Die G400 ist der Nachfolger der erfolgreichen MX518 und hat somit einen optischen Sensor mit weniger DpI. Wie sich die beiden preislich verhalten habe ich nicht auf dem Schirm, aber die G500 bekommt man manchmal schon für 30€.


----------



## Redbull0329 (1. März 2012)

Habe eine G5, der Vorgänger der G500, und bin damit vollends glücklich.

Läuft seit 4 Jahren wie ne 1, eine super Maus, bin echt zufrieden damit.

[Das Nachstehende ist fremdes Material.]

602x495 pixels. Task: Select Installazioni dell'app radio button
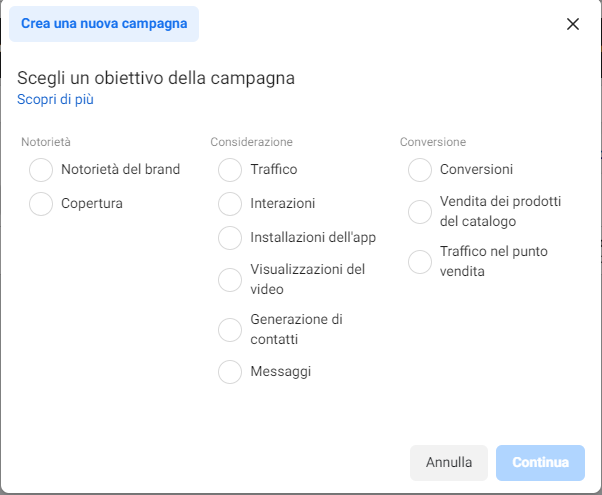tap(230, 238)
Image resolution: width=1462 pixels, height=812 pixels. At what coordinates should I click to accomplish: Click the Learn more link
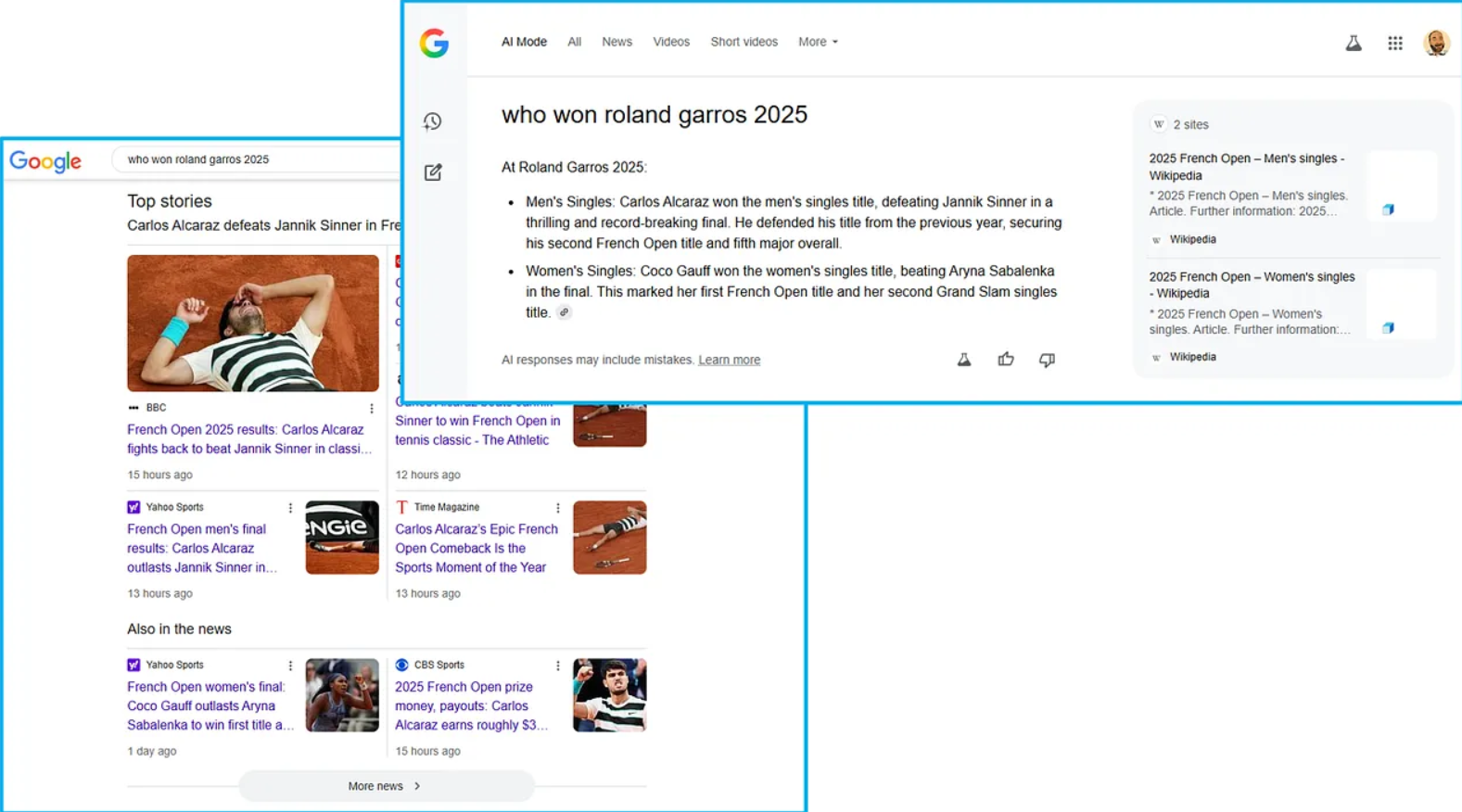(x=729, y=360)
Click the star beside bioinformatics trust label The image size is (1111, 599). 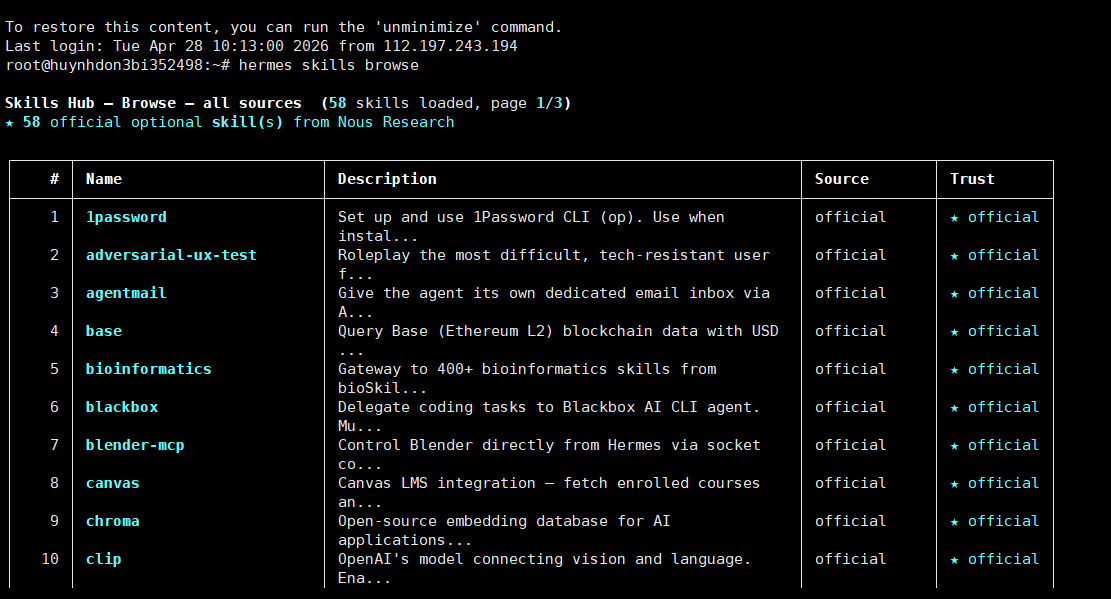click(955, 369)
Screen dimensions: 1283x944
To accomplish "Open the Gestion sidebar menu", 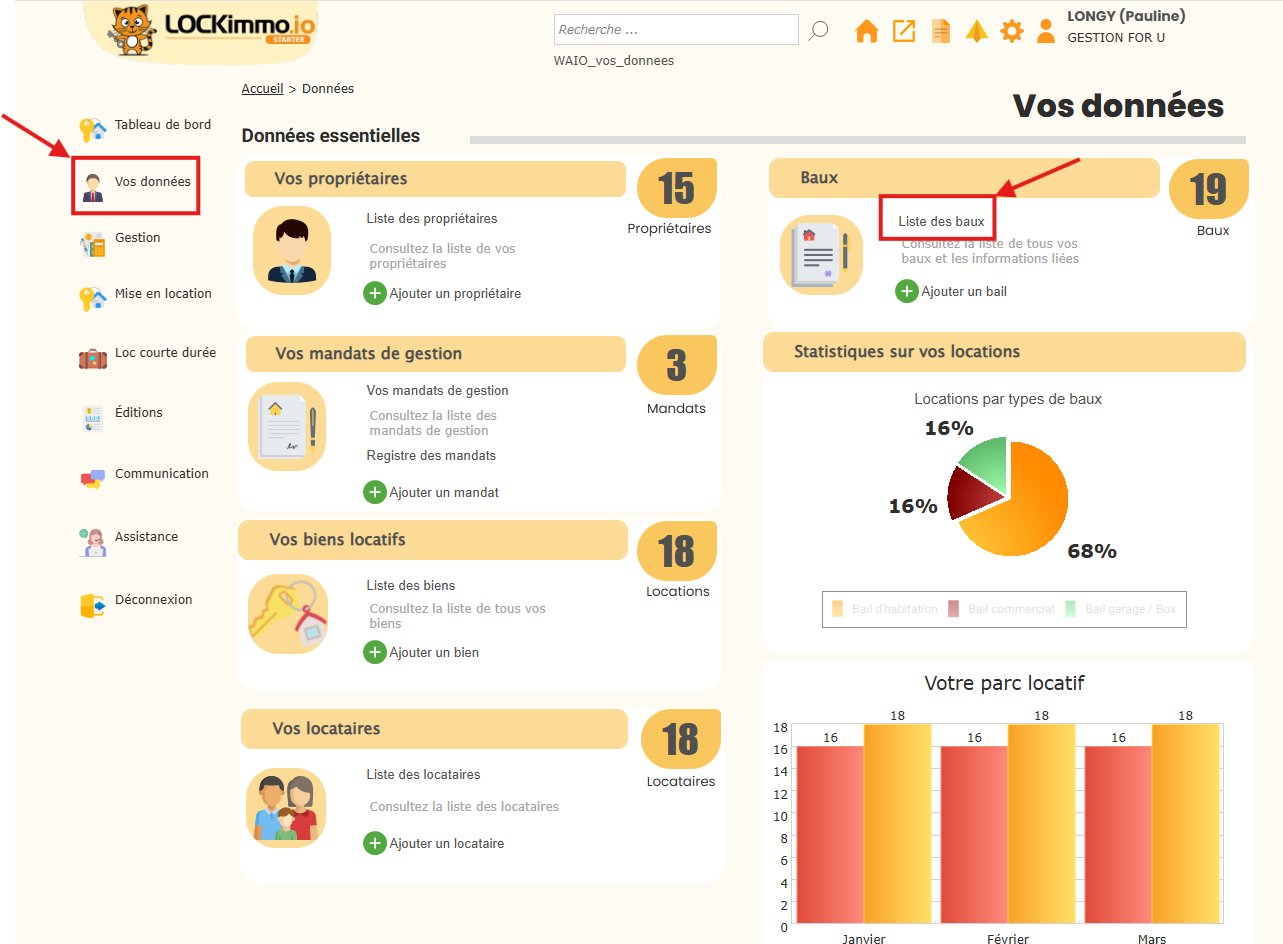I will (x=137, y=238).
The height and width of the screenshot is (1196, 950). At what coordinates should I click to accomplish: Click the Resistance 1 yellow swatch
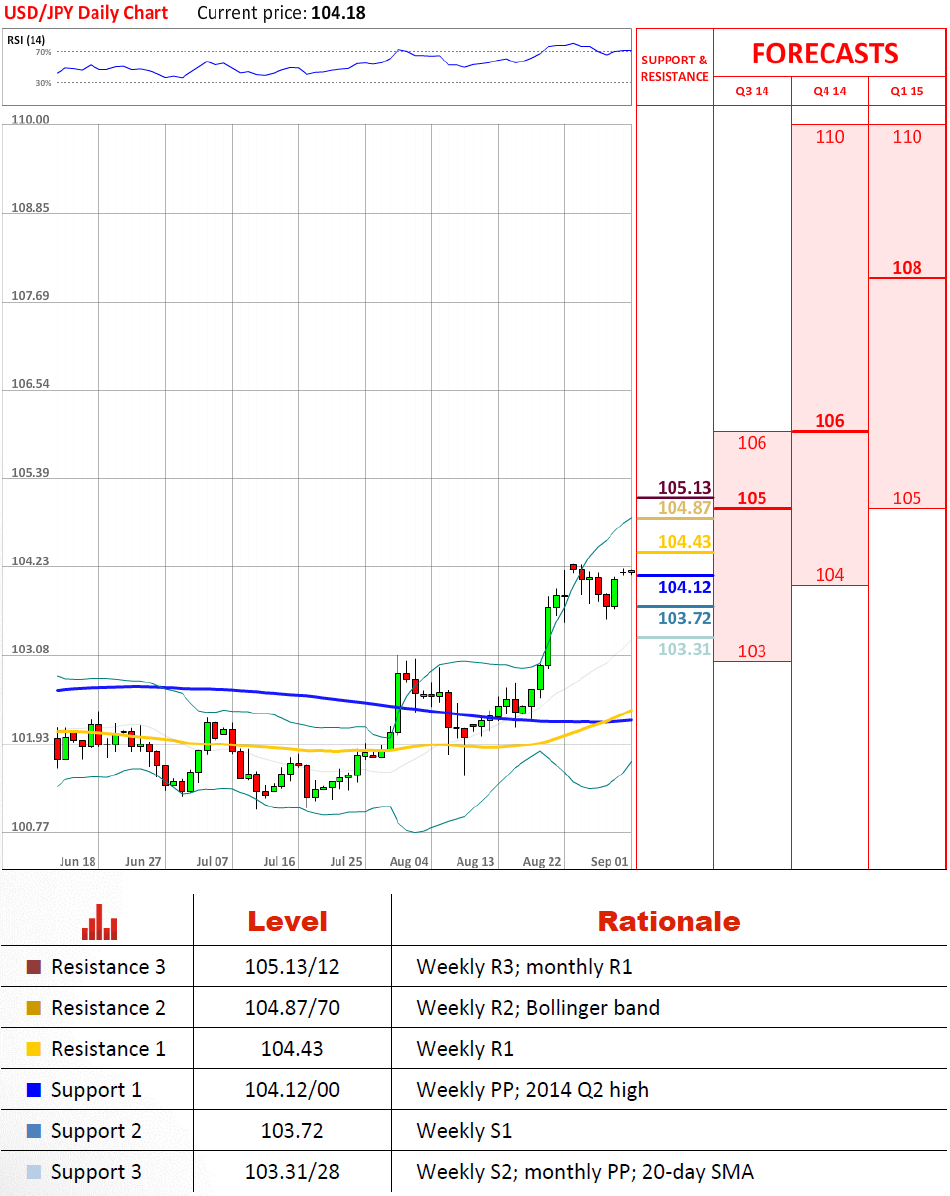point(34,1049)
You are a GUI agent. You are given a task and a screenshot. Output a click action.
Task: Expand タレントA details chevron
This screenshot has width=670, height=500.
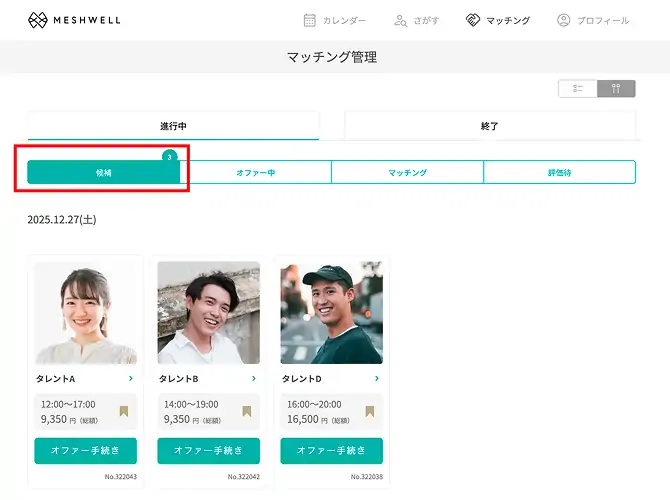tap(131, 379)
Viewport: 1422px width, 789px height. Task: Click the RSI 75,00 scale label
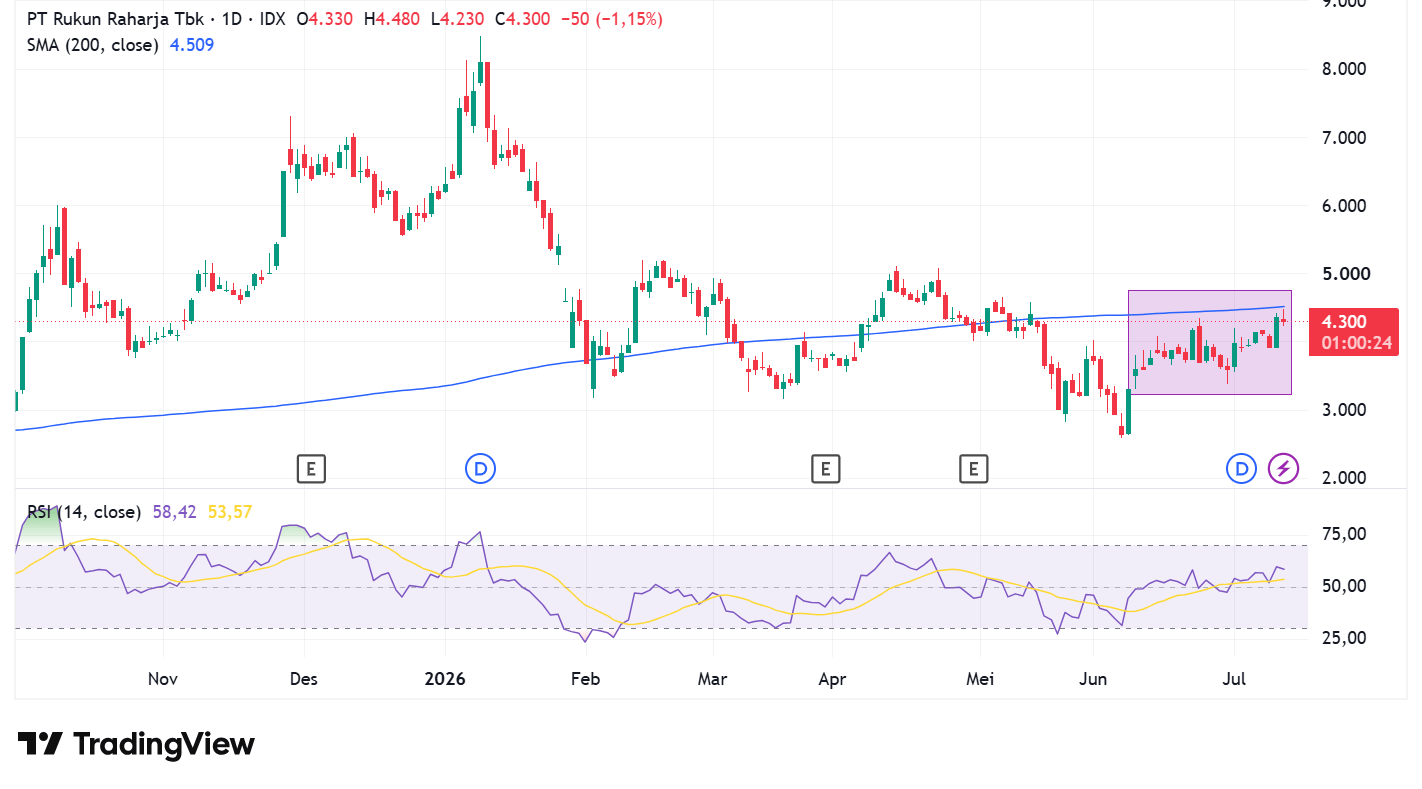[x=1343, y=534]
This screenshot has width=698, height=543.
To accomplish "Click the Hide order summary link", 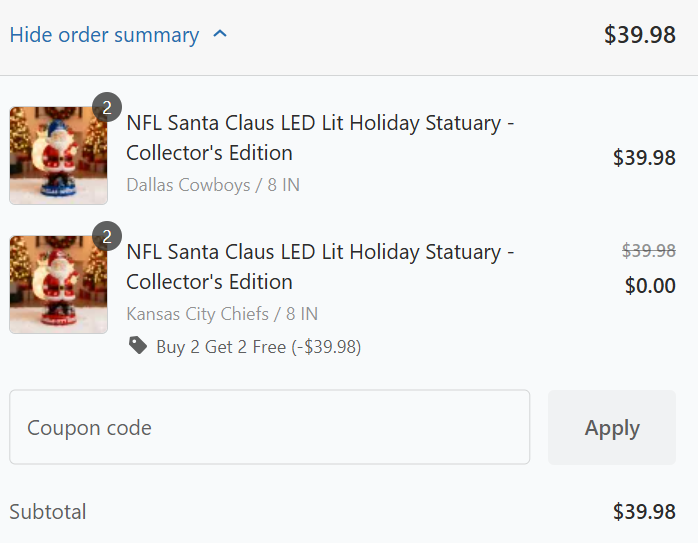I will [x=104, y=35].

Zu den Unterschieden, einfach genau durchlesen: Produktvergleich Logitech G400 Gaming Mouse, USB, Logitech G500 Gaming Mouse, USB


----------



## Own3r (1. März 2012)

Ich rate dir auch zu der G500, die mir schon seit zwei Jahren treue Dienste leistet. Die Technik ist wunderbar und du kannst alles Wichtige im Profiler einstellen.


----------



## lukas1234321 (1. März 2012)

Ich würde an deiner Stelle die G500 nehmen, ich kenne diese. Die ist echt Top!


----------



## Kel (1. März 2012)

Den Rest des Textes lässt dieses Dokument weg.